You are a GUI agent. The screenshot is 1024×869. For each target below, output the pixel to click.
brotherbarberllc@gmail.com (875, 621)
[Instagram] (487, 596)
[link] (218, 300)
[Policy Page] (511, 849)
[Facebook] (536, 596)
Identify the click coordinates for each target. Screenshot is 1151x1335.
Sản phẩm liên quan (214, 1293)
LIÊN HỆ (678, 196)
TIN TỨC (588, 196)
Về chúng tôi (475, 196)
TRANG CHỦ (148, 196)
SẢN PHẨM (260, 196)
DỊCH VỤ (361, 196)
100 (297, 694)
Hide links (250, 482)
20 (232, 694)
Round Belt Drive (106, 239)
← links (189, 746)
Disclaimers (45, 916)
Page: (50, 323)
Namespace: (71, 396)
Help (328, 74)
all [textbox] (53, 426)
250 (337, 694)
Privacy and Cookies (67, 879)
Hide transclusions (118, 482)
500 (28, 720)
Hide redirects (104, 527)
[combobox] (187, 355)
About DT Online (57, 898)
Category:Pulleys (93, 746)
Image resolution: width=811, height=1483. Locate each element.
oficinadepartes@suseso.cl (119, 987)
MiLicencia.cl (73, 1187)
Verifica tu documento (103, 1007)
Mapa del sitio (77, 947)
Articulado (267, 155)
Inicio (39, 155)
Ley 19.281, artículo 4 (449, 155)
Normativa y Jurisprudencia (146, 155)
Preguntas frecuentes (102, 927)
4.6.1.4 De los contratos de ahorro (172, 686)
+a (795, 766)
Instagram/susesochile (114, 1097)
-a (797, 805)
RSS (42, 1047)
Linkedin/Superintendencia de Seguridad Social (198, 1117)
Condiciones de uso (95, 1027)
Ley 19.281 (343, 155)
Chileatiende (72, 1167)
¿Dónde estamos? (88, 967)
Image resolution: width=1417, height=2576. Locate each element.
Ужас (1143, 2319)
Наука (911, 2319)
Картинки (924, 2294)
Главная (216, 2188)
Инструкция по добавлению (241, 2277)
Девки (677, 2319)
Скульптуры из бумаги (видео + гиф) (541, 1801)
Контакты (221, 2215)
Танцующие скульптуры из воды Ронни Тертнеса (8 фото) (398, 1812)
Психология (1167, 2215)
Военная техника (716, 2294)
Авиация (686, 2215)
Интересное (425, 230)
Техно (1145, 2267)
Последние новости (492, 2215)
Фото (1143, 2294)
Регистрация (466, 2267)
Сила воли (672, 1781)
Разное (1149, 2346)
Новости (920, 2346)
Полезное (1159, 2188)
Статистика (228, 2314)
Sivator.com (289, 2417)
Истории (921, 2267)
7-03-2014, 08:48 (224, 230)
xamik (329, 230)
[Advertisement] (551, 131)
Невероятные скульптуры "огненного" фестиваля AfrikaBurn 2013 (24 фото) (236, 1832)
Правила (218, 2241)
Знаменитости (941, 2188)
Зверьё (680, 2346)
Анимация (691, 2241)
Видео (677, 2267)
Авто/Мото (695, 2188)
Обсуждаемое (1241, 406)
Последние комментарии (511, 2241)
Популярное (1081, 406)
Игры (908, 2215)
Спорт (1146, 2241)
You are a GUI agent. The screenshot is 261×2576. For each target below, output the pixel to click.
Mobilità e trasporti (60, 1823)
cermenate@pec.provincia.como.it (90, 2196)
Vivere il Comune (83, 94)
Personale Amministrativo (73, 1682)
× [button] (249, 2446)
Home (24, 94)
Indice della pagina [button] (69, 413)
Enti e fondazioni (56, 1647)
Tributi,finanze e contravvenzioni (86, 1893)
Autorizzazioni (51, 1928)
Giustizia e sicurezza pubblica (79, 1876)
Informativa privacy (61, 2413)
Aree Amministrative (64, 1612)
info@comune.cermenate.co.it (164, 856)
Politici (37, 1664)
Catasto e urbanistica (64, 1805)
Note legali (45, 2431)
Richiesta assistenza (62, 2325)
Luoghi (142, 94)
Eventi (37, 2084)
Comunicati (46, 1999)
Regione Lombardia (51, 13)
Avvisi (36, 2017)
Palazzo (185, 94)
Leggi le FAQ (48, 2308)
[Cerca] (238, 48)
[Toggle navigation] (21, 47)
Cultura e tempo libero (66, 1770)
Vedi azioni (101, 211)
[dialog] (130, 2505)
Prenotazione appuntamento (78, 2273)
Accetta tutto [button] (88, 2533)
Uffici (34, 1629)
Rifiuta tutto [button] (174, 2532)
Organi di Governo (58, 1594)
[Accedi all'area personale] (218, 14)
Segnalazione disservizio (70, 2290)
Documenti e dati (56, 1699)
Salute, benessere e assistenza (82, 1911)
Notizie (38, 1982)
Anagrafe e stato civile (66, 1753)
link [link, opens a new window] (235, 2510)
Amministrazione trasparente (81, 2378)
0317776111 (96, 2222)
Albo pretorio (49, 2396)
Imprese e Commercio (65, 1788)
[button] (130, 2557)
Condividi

········

WHAT IS EXPECTED
Set down the material word for word, from its first line through the line containing "Видео (677, 2267)", with both ends included.

THE RESPONSE
You are a GUI agent. The screenshot is 1024×869. For each target below, output the pixel to click.
brotherbarberllc@gmail.com (875, 621)
[Instagram] (487, 596)
[link] (218, 300)
[Policy Page] (511, 849)
[Facebook] (536, 596)
Identify the click coordinates for each target. Screenshot is 1151x1335.
Sản phẩm liên quan (214, 1293)
LIÊN HỆ (678, 196)
TIN TỨC (588, 196)
Về chúng tôi (475, 196)
TRANG CHỦ (148, 196)
SẢN PHẨM (260, 196)
DỊCH VỤ (361, 196)
100 (297, 694)
Hide links (250, 482)
20 (232, 694)
Round Belt Drive (106, 239)
← links (189, 746)
Disclaimers (45, 916)
Page: (50, 323)
Namespace: (71, 396)
Help (328, 74)
all [textbox] (53, 426)
250 (337, 694)
Privacy and Cookies (67, 879)
Hide transclusions (118, 482)
500 (28, 720)
Hide redirects (104, 527)
[combobox] (187, 355)
About DT Online (57, 898)
Category:Pulleys (93, 746)
Image resolution: width=811, height=1483. Locate each element.
oficinadepartes@suseso.cl (119, 987)
MiLicencia.cl (73, 1187)
Verifica tu documento (103, 1007)
Mapa del sitio (77, 947)
Articulado (267, 155)
Inicio (39, 155)
Ley 19.281, artículo 4 (449, 155)
Normativa y Jurisprudencia (146, 155)
Preguntas frecuentes (102, 927)
4.6.1.4 De los contratos de ahorro (172, 686)
+a (795, 766)
Instagram/susesochile (114, 1097)
-a (797, 805)
RSS (42, 1047)
Linkedin/Superintendencia de Seguridad Social (198, 1117)
Condiciones de uso (95, 1027)
Ley 19.281 (343, 155)
Chileatiende (72, 1167)
¿Dónde estamos? (88, 967)
Image resolution: width=1417, height=2576. Locate each element.
Ужас (1143, 2319)
Наука (911, 2319)
Картинки (924, 2294)
Главная (216, 2188)
Инструкция по добавлению (241, 2277)
Девки (677, 2319)
Скульптуры из бумаги (видео + гиф) (541, 1801)
Контакты (221, 2215)
Танцующие скульптуры из воды Ронни Тертнеса (8 фото) (398, 1812)
Психология (1167, 2215)
Военная техника (716, 2294)
Авиация (686, 2215)
Интересное (425, 230)
Техно (1145, 2267)
Последние новости (492, 2215)
Фото (1143, 2294)
Регистрация (466, 2267)
Сила воли (672, 1781)
Разное (1149, 2346)
Новости (920, 2346)
Полезное (1159, 2188)
Статистика (228, 2314)
Sivator.com (289, 2417)
Истории (921, 2267)
7-03-2014, 08:48 (224, 230)
xamik (329, 230)
[Advertisement] (551, 131)
Невероятные скульптуры "огненного" фестиваля AfrikaBurn 2013 (24 фото) (236, 1832)
Правила (218, 2241)
Знаменитости (941, 2188)
Зверьё (680, 2346)
Анимация (691, 2241)
Видео (677, 2267)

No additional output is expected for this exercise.